The center closed last weekend during the We Stand America border security rally. Former state Rep. Aaron Peña had informed Treviño-Wright that the center could be a target during the rally and that she should “be armed at all times or out of town.”
Attendees of the rally, largely composed of staunch Trump supporters, did stop at the conservatory. Ben Bergquam, a contributor for the far-right site Real America’s Voice, posted a minutelong clip on Twitter, repeating false claims about sex trafficking.
On Wednesday, the butterfly sanctuary closed again — this time, indefinitely — due to safety concerns for staff and the public.
The false trafficking rumors around the National Butterfly Center echo “Pizzagate,” a 2016 conspiracy theory that claimed a Washington, D.C., pizza restaurant was the site of a child abuse ring led by Democratic presidential candidate Hillary Clinton.

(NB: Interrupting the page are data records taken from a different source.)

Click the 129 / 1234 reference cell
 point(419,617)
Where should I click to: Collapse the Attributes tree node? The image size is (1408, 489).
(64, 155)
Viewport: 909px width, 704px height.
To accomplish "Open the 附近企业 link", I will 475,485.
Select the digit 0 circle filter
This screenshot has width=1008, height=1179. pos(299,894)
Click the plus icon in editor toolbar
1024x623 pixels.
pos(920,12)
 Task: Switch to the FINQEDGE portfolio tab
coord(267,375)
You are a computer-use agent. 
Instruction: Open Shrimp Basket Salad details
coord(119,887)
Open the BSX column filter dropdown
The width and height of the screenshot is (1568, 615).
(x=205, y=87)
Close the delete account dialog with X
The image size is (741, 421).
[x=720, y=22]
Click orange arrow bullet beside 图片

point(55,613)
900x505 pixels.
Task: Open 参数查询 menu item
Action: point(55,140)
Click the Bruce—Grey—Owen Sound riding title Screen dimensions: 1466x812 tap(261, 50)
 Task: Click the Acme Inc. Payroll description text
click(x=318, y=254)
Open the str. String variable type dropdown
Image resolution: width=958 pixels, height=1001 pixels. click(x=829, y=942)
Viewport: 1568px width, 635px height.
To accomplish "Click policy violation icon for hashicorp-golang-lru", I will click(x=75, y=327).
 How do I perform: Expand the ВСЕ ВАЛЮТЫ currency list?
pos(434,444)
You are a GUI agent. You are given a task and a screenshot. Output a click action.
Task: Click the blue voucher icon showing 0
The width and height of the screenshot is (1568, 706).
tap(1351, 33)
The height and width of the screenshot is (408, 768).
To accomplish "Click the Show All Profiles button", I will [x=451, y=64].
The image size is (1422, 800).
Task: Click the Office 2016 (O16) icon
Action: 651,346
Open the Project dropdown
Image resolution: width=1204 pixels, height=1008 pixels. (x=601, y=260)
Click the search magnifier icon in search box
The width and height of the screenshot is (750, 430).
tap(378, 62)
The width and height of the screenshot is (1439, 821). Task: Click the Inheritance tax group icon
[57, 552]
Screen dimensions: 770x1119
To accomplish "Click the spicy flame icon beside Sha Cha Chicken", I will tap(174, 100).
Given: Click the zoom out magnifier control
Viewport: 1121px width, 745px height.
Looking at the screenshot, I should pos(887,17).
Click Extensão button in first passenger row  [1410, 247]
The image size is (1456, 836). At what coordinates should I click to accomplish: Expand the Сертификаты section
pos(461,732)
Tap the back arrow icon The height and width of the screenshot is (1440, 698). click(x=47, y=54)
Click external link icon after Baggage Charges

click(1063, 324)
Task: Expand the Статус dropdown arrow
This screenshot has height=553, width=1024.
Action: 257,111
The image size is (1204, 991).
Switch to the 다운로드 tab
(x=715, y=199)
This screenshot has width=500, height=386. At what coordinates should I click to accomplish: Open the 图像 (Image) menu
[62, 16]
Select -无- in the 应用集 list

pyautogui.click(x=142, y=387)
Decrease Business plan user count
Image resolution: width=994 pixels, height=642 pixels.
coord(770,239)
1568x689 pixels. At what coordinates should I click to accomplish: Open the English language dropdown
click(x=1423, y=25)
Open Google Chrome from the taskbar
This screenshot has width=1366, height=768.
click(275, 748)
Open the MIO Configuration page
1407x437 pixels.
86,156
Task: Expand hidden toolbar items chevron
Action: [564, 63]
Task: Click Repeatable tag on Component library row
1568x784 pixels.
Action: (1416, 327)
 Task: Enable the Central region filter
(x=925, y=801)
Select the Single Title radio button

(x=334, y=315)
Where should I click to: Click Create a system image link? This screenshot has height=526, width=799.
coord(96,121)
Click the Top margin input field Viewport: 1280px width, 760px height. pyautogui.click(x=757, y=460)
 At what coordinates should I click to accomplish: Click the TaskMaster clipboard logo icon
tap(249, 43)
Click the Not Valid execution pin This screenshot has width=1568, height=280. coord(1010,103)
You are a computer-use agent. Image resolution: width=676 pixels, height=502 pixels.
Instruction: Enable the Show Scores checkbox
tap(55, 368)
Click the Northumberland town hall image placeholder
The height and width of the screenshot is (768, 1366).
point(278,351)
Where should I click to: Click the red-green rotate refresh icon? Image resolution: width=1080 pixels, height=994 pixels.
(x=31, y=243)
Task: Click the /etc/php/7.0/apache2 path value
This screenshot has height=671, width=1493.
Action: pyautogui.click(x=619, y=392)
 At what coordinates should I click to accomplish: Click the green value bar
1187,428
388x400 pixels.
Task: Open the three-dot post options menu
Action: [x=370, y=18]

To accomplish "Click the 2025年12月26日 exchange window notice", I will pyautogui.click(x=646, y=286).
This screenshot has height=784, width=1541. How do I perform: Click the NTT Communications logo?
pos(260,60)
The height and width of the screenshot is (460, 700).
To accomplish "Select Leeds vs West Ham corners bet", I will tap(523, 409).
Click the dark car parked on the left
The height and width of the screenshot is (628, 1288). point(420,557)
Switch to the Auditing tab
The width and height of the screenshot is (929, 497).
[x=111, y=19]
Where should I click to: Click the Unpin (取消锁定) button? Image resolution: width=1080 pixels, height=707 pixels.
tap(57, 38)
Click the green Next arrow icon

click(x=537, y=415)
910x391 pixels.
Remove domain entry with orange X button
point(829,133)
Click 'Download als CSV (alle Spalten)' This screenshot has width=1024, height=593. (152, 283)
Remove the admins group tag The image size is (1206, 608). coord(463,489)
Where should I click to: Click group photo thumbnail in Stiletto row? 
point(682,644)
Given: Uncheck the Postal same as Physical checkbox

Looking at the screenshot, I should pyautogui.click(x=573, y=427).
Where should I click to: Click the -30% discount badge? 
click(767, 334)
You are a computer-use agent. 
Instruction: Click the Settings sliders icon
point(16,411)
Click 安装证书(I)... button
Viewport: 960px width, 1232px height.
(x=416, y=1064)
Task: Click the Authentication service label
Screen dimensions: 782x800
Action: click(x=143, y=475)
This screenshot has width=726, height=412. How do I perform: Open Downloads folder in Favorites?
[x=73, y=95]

Pizzagate made headlines when a man fired a gun at the restaurant based on the false information.
QAnon, a far-right political conspiracy and movement, emerged shortly after in 2017 and falsely claimed a child sex trafficking ring conspired against Trump. Once limited to fringe platforms, QAnon conspiracy theorists have flooded mainstream social networks and have been accused of plotting or carrying out violent crimes. They were also among the mob of Trump supporters that stormed the U.S. Capitol on Jan. 6, 2021. The FBI has identified the movement as a domestic terrorism threat.
“It’s incredibly distressing that the United States has come to the point where a really significant part of the public is just no longer tethered to reality,” said Jeffrey Glassberg, the founder of the North American Butterfly Association, the parent organization of the butterfly center.
Glassberg has worked as a molecular biologist and patented DNA fingerprinting. He authored several books on butterflies before he established the butterfly center out of an empty onion field.
For the butterfly conservatory to be at the center of false trafficking allegations, he said, “nothing could be more absurd, frankly.”